REQUIREMENT: Print the listing that follows, character for character.

BEGIN DATA FOR THIS TASK

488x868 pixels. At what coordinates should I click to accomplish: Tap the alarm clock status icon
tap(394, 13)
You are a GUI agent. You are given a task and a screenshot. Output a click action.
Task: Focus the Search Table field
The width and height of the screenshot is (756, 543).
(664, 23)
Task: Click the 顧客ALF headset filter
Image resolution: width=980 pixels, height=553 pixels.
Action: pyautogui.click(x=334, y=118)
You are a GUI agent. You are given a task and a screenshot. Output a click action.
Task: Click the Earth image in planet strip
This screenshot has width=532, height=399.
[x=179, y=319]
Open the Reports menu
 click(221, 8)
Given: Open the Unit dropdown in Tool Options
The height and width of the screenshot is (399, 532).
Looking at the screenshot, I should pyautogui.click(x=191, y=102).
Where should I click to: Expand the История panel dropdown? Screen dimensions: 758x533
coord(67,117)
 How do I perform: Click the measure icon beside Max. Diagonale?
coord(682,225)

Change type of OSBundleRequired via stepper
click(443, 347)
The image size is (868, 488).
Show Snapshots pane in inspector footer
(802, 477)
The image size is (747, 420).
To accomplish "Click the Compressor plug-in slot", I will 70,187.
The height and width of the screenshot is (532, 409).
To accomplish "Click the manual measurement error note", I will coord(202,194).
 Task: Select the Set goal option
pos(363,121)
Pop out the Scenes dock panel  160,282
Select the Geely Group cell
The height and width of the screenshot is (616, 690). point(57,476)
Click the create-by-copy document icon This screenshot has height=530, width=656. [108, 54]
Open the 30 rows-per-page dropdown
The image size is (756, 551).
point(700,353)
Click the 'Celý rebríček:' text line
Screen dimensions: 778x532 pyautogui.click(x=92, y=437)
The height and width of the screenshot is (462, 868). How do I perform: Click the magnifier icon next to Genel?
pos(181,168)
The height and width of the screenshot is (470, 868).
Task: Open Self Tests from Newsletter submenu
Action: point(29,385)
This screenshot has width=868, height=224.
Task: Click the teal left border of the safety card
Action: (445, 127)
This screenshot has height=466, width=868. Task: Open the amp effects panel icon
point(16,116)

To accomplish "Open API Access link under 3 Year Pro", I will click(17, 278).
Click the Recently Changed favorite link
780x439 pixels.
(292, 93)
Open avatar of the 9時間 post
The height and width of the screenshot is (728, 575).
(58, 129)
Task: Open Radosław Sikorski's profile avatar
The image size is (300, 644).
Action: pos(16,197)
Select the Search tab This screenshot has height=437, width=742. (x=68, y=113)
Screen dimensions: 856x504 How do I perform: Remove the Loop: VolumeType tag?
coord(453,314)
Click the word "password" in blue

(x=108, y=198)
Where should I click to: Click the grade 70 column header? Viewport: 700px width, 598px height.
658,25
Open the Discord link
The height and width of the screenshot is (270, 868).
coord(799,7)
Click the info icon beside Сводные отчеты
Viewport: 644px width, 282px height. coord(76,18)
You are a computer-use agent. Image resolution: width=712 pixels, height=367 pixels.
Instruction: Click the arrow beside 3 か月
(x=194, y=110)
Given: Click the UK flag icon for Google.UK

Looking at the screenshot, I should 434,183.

END DATA FOR THIS TASK

SOLUTION FOR THIS TASK:
488x868 pixels. At what coordinates should I click to accomplish: Tap the alarm clock status icon
tap(394, 13)
You are a GUI agent. You are given a task and a screenshot. Output a click action.
Task: Focus the Search Table field
The width and height of the screenshot is (756, 543).
(664, 23)
Task: Click the 顧客ALF headset filter
Image resolution: width=980 pixels, height=553 pixels.
Action: pyautogui.click(x=334, y=118)
You are a GUI agent. You are given a task and a screenshot. Output a click action.
Task: Click the Earth image in planet strip
This screenshot has width=532, height=399.
[x=179, y=319]
Open the Reports menu
 click(221, 8)
Given: Open the Unit dropdown in Tool Options
The height and width of the screenshot is (399, 532).
Looking at the screenshot, I should pyautogui.click(x=191, y=102).
Where should I click to: Expand the История panel dropdown? Screen dimensions: 758x533
coord(67,117)
 How do I perform: Click the measure icon beside Max. Diagonale?
coord(682,225)

Change type of OSBundleRequired via stepper
click(443, 347)
The image size is (868, 488).
Show Snapshots pane in inspector footer
(802, 477)
The image size is (747, 420).
To accomplish "Click the Compressor plug-in slot", I will 70,187.
The height and width of the screenshot is (532, 409).
To accomplish "Click the manual measurement error note", I will coord(202,194).
 Task: Select the Set goal option
pos(363,121)
Pop out the Scenes dock panel  160,282
Select the Geely Group cell
The height and width of the screenshot is (616, 690). point(57,476)
Click the create-by-copy document icon This screenshot has height=530, width=656. [108, 54]
Open the 30 rows-per-page dropdown
The image size is (756, 551).
point(700,353)
Click the 'Celý rebríček:' text line
Screen dimensions: 778x532 pyautogui.click(x=92, y=437)
The height and width of the screenshot is (462, 868). How do I perform: Click the magnifier icon next to Genel?
pos(181,168)
The height and width of the screenshot is (470, 868).
Task: Open Self Tests from Newsletter submenu
Action: point(29,385)
This screenshot has width=868, height=224.
Task: Click the teal left border of the safety card
Action: (445, 127)
This screenshot has height=466, width=868. Task: Open the amp effects panel icon
point(16,116)

To accomplish "Open API Access link under 3 Year Pro", I will click(17, 278).
Click the Recently Changed favorite link
780x439 pixels.
(292, 93)
Open avatar of the 9時間 post
The height and width of the screenshot is (728, 575).
(58, 129)
Task: Open Radosław Sikorski's profile avatar
The image size is (300, 644).
Action: pos(16,197)
Select the Search tab This screenshot has height=437, width=742. (x=68, y=113)
Screen dimensions: 856x504 How do I perform: Remove the Loop: VolumeType tag?
coord(453,314)
Click the word "password" in blue

(x=108, y=198)
Where should I click to: Click the grade 70 column header? Viewport: 700px width, 598px height.
658,25
Open the Discord link
The height and width of the screenshot is (270, 868).
coord(799,7)
Click the info icon beside Сводные отчеты
Viewport: 644px width, 282px height. coord(76,18)
You are a computer-use agent. Image resolution: width=712 pixels, height=367 pixels.
Instruction: Click the arrow beside 3 か月
(x=194, y=110)
Given: Click the UK flag icon for Google.UK

Looking at the screenshot, I should 434,183.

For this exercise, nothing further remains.